WORK ITEM ->
Set down the records again, keeping each line exactly as it is.

[Collected data entries]

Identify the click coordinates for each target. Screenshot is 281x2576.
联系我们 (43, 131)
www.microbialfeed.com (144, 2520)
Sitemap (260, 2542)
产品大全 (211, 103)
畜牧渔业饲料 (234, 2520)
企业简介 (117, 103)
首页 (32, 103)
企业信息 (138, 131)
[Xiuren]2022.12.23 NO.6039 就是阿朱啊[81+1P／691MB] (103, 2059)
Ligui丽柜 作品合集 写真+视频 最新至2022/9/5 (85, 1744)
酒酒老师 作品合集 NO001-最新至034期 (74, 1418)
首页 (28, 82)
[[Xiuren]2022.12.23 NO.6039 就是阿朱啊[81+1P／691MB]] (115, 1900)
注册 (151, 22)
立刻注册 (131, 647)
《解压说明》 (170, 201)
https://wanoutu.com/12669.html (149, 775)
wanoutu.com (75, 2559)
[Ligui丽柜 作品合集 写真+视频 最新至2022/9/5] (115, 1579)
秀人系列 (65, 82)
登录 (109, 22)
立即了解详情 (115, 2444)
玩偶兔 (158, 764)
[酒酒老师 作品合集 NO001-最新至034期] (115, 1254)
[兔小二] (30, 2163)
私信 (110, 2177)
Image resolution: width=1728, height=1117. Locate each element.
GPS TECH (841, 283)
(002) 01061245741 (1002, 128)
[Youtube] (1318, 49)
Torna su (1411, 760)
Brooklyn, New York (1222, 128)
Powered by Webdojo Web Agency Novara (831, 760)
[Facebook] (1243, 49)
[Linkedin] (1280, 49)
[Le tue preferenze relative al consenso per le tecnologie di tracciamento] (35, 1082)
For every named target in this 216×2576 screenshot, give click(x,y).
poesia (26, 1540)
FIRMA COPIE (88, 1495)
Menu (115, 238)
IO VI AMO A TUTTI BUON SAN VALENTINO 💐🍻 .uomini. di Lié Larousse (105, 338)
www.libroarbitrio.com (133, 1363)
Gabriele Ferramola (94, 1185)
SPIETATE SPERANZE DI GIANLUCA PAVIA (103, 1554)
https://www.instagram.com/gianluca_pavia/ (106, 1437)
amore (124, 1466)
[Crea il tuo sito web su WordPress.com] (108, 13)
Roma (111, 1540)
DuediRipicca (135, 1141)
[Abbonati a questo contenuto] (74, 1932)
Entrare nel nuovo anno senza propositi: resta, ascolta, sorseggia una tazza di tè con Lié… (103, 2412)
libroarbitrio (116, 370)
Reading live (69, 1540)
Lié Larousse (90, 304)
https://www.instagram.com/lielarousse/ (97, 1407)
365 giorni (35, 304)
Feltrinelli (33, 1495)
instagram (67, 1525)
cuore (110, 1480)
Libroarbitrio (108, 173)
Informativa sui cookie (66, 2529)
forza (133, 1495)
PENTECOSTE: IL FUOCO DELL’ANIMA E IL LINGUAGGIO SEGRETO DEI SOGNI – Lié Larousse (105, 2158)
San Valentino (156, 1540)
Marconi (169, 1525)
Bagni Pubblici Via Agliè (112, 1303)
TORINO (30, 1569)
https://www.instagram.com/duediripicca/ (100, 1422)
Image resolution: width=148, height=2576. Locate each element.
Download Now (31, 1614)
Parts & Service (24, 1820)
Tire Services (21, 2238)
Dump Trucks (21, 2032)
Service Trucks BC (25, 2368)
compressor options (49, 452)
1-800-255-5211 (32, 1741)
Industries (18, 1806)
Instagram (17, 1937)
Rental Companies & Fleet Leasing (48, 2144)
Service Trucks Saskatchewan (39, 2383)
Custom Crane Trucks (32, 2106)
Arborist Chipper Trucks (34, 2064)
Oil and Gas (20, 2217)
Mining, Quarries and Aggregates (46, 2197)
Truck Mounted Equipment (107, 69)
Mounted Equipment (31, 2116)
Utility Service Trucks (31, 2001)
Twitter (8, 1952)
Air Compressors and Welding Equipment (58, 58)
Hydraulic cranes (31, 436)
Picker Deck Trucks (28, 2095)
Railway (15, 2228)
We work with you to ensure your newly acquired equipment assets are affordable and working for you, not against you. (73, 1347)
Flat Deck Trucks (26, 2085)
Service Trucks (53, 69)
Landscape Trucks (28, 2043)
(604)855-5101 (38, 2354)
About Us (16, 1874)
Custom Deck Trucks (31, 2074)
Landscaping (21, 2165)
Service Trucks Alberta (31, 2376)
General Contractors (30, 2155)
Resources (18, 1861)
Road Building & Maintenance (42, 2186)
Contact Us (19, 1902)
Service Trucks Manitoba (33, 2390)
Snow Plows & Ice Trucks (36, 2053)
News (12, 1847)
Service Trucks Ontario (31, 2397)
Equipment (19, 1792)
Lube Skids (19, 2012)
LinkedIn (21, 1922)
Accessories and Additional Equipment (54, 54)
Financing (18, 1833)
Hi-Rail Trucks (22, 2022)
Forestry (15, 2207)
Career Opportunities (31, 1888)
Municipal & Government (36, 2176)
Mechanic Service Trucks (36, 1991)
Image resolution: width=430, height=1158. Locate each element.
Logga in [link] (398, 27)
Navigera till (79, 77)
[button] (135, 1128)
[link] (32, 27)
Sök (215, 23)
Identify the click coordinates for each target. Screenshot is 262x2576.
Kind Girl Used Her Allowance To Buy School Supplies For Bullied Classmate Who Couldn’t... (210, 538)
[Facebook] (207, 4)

THE ANSWER ->
Identify the click coordinates for each target. Screenshot is 281x2576.
联系我们 (43, 131)
www.microbialfeed.com (144, 2520)
Sitemap (260, 2542)
产品大全 (211, 103)
畜牧渔业饲料 (234, 2520)
企业简介 (117, 103)
首页 (32, 103)
企业信息 (138, 131)
[Xiuren]2022.12.23 NO.6039 就是阿朱啊[81+1P／691MB] (103, 2059)
Ligui丽柜 作品合集 写真+视频 最新至2022/9/5 (85, 1744)
酒酒老师 作品合集 NO001-最新至034期 (74, 1418)
首页 (28, 82)
[[Xiuren]2022.12.23 NO.6039 就是阿朱啊[81+1P／691MB]] (115, 1900)
注册 (151, 22)
立刻注册 (131, 647)
《解压说明》 (170, 201)
https://wanoutu.com/12669.html (149, 775)
wanoutu.com (75, 2559)
[Ligui丽柜 作品合集 写真+视频 最新至2022/9/5] (115, 1579)
秀人系列 (65, 82)
登录 (109, 22)
立即了解详情 (115, 2444)
玩偶兔 (158, 764)
[酒酒老师 作品合集 NO001-最新至034期] (115, 1254)
[兔小二] (30, 2163)
私信 (110, 2177)
Image resolution: width=1728, height=1117. Locate each element.
GPS TECH (841, 283)
(002) 01061245741 (1002, 128)
[Youtube] (1318, 49)
Torna su (1411, 760)
Brooklyn, New York (1222, 128)
Powered by Webdojo Web Agency Novara (831, 760)
[Facebook] (1243, 49)
[Linkedin] (1280, 49)
[Le tue preferenze relative al consenso per le tecnologie di tracciamento] (35, 1082)
For every named target in this 216×2576 screenshot, give click(x,y).
poesia (26, 1540)
FIRMA COPIE (88, 1495)
Menu (115, 238)
IO VI AMO A TUTTI BUON SAN VALENTINO 💐🍻 .uomini. di Lié Larousse (105, 338)
www.libroarbitrio.com (133, 1363)
Gabriele Ferramola (94, 1185)
SPIETATE SPERANZE DI GIANLUCA PAVIA (103, 1554)
https://www.instagram.com/gianluca_pavia/ (106, 1437)
amore (124, 1466)
[Crea il tuo sito web su WordPress.com] (108, 13)
Roma (111, 1540)
DuediRipicca (135, 1141)
[Abbonati a questo contenuto] (74, 1932)
Entrare nel nuovo anno senza propositi: resta, ascolta, sorseggia una tazza di tè con Lié… (103, 2412)
libroarbitrio (116, 370)
Reading live (69, 1540)
Lié Larousse (90, 304)
https://www.instagram.com/lielarousse/ (97, 1407)
365 giorni (35, 304)
Feltrinelli (33, 1495)
instagram (67, 1525)
cuore (110, 1480)
Libroarbitrio (108, 173)
Informativa sui cookie (66, 2529)
forza (133, 1495)
PENTECOSTE: IL FUOCO DELL’ANIMA E IL LINGUAGGIO SEGRETO DEI SOGNI – Lié Larousse (105, 2158)
San Valentino (156, 1540)
Marconi (169, 1525)
Bagni Pubblici Via Agliè (112, 1303)
TORINO (30, 1569)
https://www.instagram.com/duediripicca/ (100, 1422)
Image resolution: width=148, height=2576. Locate each element.
Download Now (31, 1614)
Parts & Service (24, 1820)
Tire Services (21, 2238)
Dump Trucks (21, 2032)
Service Trucks BC (25, 2368)
compressor options (49, 452)
1-800-255-5211 (32, 1741)
Industries (18, 1806)
Instagram (17, 1937)
Rental Companies & Fleet Leasing (48, 2144)
Service Trucks Saskatchewan (39, 2383)
Custom Crane Trucks (32, 2106)
Arborist Chipper Trucks (34, 2064)
Oil and Gas (20, 2217)
Mining, Quarries and Aggregates (46, 2197)
Truck Mounted Equipment (107, 69)
Mounted Equipment (31, 2116)
Utility Service Trucks (31, 2001)
Twitter (8, 1952)
Air Compressors and Welding Equipment (58, 58)
Hydraulic cranes (31, 436)
Picker Deck Trucks (28, 2095)
Railway (15, 2228)
We work with you to ensure your newly acquired equipment assets are affordable and working for you, not against you. (73, 1347)
Flat Deck Trucks (26, 2085)
Service Trucks (53, 69)
Landscape Trucks (28, 2043)
(604)855-5101 (38, 2354)
About Us (16, 1874)
Custom Deck Trucks (31, 2074)
Landscaping (21, 2165)
Service Trucks Alberta (31, 2376)
General Contractors (30, 2155)
Resources (18, 1861)
Road Building & Maintenance (42, 2186)
Contact Us (19, 1902)
Service Trucks Manitoba (33, 2390)
Snow Plows & Ice Trucks (36, 2053)
News (12, 1847)
Service Trucks Ontario (31, 2397)
Equipment (19, 1792)
Lube Skids (19, 2012)
LinkedIn (21, 1922)
Accessories and Additional Equipment (54, 54)
Financing (18, 1833)
Hi-Rail Trucks (22, 2022)
Forestry (15, 2207)
Career Opportunities (31, 1888)
Municipal & Government (36, 2176)
Mechanic Service Trucks (36, 1991)
Image resolution: width=430, height=1158. Locate each element.
Logga in [link] (398, 27)
Navigera till (79, 77)
[button] (135, 1128)
[link] (32, 27)
Sök (215, 23)
Identify the click coordinates for each target. Screenshot is 262x2576.
Kind Girl Used Her Allowance To Buy School Supplies For Bullied Classmate Who Couldn’t... (210, 538)
[Facebook] (207, 4)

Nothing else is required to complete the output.